> [Work required]: Nothing but the lines from the one that contains "UK Online Casinos Not On Gamstop (749, 1253)" through the end of the listing should appear, set down exactly.

Segment Start: Exercise inputs

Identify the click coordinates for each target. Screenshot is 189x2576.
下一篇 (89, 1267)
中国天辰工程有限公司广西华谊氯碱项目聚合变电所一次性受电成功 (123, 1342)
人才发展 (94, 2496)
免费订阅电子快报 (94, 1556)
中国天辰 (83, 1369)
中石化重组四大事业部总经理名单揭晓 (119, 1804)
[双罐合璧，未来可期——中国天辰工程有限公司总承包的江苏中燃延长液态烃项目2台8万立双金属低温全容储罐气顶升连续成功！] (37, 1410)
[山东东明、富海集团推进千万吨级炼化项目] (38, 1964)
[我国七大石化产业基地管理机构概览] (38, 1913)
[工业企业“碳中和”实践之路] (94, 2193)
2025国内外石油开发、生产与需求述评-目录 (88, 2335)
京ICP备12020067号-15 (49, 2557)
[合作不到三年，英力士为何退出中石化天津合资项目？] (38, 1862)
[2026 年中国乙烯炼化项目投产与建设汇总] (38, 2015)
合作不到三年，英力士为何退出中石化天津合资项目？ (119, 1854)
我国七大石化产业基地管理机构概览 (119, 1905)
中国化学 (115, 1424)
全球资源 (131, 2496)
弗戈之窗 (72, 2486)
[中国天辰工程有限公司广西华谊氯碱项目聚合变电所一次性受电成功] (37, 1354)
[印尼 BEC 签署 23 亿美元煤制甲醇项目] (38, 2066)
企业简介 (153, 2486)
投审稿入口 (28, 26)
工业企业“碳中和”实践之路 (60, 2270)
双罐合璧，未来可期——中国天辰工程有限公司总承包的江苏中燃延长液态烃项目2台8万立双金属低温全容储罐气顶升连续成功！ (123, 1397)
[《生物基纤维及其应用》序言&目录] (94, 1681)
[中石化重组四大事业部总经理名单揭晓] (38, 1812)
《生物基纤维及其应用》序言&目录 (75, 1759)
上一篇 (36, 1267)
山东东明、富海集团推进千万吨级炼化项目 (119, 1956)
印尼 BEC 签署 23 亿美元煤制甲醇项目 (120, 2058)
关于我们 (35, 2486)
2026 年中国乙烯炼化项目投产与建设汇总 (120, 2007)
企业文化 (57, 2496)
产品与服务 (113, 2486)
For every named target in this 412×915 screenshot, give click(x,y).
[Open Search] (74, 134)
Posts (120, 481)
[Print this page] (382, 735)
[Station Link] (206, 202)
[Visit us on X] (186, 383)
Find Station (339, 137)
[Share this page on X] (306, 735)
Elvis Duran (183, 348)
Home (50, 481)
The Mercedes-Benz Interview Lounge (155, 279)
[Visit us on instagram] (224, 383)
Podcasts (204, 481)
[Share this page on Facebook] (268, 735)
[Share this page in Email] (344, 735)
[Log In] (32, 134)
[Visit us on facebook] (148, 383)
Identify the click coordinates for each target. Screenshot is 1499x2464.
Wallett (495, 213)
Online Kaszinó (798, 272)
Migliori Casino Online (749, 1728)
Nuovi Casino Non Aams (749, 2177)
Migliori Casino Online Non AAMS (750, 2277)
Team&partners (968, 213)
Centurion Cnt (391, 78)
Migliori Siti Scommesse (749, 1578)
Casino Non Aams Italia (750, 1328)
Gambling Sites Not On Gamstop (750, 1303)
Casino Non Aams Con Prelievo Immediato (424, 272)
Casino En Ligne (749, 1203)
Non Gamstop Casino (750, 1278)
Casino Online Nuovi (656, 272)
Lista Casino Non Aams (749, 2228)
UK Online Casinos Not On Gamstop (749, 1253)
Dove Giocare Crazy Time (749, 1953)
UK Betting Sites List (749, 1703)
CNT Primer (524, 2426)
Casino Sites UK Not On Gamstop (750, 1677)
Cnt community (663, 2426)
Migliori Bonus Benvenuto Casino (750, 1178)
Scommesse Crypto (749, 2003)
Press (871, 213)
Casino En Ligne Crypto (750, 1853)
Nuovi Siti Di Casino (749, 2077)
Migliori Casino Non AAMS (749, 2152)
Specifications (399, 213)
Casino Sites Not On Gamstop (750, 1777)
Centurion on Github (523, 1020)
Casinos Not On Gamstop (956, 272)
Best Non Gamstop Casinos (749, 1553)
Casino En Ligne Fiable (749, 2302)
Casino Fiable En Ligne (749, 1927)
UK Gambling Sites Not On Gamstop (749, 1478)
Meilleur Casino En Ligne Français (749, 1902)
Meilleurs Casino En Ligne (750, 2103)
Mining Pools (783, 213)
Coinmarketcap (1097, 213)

Segment End: Exercise inputs

> [Solution to this problem]:
UK Online Casinos Not On Gamstop (749, 1253)
Dove Giocare Crazy Time (749, 1953)
UK Betting Sites List (749, 1703)
CNT Primer (524, 2426)
Casino Sites UK Not On Gamstop (750, 1677)
Cnt community (663, 2426)
Migliori Bonus Benvenuto Casino (750, 1178)
Scommesse Crypto (749, 2003)
Press (871, 213)
Casino En Ligne Crypto (750, 1853)
Nuovi Siti Di Casino (749, 2077)
Migliori Casino Non AAMS (749, 2152)
Specifications (399, 213)
Casino Sites Not On Gamstop (750, 1777)
Centurion on Github (523, 1020)
Casinos Not On Gamstop (956, 272)
Best Non Gamstop Casinos (749, 1553)
Casino En Ligne Fiable (749, 2302)
Casino Fiable En Ligne (749, 1927)
UK Gambling Sites Not On Gamstop (749, 1478)
Meilleur Casino En Ligne Français (749, 1902)
Meilleurs Casino En Ligne (750, 2103)
Mining Pools (783, 213)
Coinmarketcap (1097, 213)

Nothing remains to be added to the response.